CMS Releases Final Rule Concerning Access to Medicaid Services
On April 22, the Centers for Medicare and Medicaid Services (CMS) released a final rule to improve access to care, service quality and outcomes under Medicaid fee-for-service (FFS), managed care and home and community-based services (HCBS). The rule will require states to:
- Rename and expand the scope of Medical Care Advisory Committees and require states to establish a Beneficiary Advisory Committee;
- Meet nationwide incident management system standards for monitoring HCBS programs;
- Ensure that a minimum of 80 percent of Medicaid payments for homemaker, home health aide and personal care services be spent on compensation for direct-care workers furnishing these services within six years;
- Publicly publish all FFS Medicaid fee schedule payment rates; and
- Establish and manage a grievance process for beneficiaries receiving HCBS in FFS plans.
The final rule will go into effect on July 9, 2024. For more information, click here.
FDA Issues Final Rule Regarding Mammography Quality Standards
On March 9, 2023, the Food and Drug Administration (FDA) issued a final rule that updates the regulations implemented by the Mammography Quality Standards Act of 1992. The FDA has decided to update the regulations due to advancements made in mammography technology and information. The final rule will:
- Improve the delivery of mammography services;
- Strengthen communication of healthcare information;
- Require mammography facilities to provide patients with additional health information;
- Ensure the availability of qualified mammography personnel;
- Bolster medical outcome audits;
- Modernize technological aspects of mammography services; and
- Implement enforcement tools to deal with noncompliant facilities.
The rule will go into effect on Sept. 10, 2024. For more information, click here.
Reports
CBO Releases Cost Estimates for H.R. 5074, 7512 and 7513
On June 26, the Congressional Budget Office (CBO) released cost estimates for H.R. 5074, Kidney PATIENT Act of 2023; H.R. 7512, Real-Time Benefit Tool Implementation Act; and H.R. 7513, Protecting America’s Seniors’ Access to Care Act.

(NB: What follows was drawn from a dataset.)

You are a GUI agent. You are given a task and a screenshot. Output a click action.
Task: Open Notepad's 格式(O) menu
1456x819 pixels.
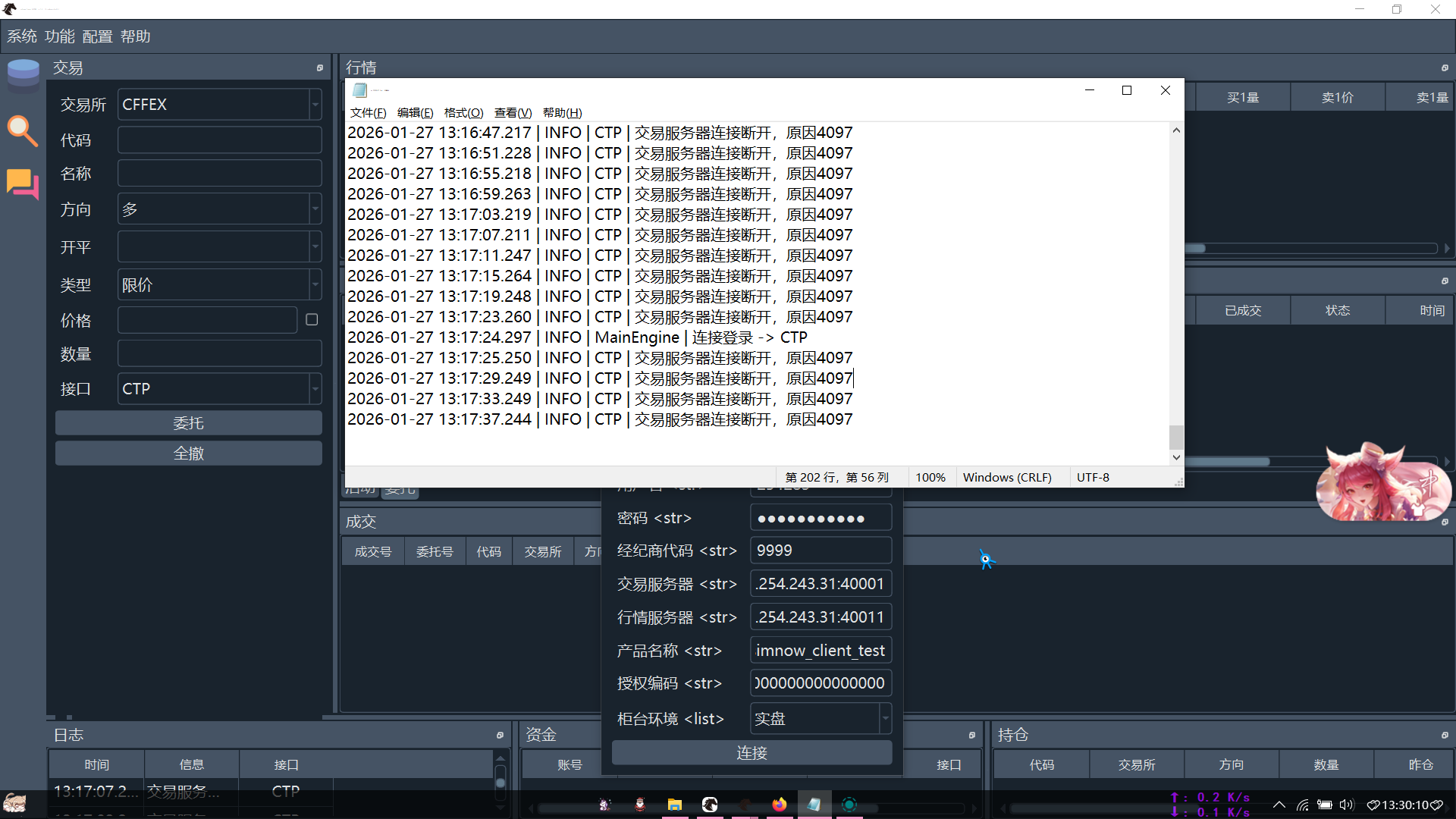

The CBO projects that over the 2024-2034 period:
H.R. 5074: This bill delays a change to the payment methodology under Medicare for oral drugs that are used to treat end-stage renal disease (ESRD). Under current regulations, beginning January 1, 2025, the Centers for Medicare & Medicaid Services will incorporate payments for oral-only ESRD drugs into the ESRD prospective payment system rather than issuing separate payments to ESRD facilities. The bill delays implementation of this policy until January 1, 2033, or until an approved intravenous drug is available, whichever is earlier. CBO estimates that the legislation will increase or decrease budget outlays by $500,000.
H.R. 7512: Requires the Centers for Medicare and Medicaid Services to roll out a digital tool allowing doctors to price shop for medicine before prescribing medicine to their patients. The legislation would have no effect on federal budget outlays.
H.R. 7513: Would repeal the Biden administration’s rule increasing staffing in nursing homes. The CBO estimates that the legislation would decrease federal outlays by $22 billion.
For more information, click here.
CBO Releases Report on the Effects of Extending ARPA Expanded Premium Tax Credit
On June 24, the Congressional Budget Office (CBO) released a report outlining the effects of permanently extending the expansion of the American Rescue Plan Act (ARPA) premium tax credit and the costs of that credit for Deferred Action for Childhood Arrivals (DACA) recipients. The premium tax credit lowers the out-of-pocket cost of health insurance premiums for individuals who purchase coverage through the marketplaces.
The CBO projects that a permanent extension of the credit would over the 2025-2034 period:
- Increase the budget deficit by $335 billion;
- Increase direct spending by $275 billion;
- Decrease revenues by $60 billion; and
- Increase the number of individuals with health insurance coverage by 3.4 million.
For more information, click here.
Note
The next Washington Healthcare Update will be published on July 15.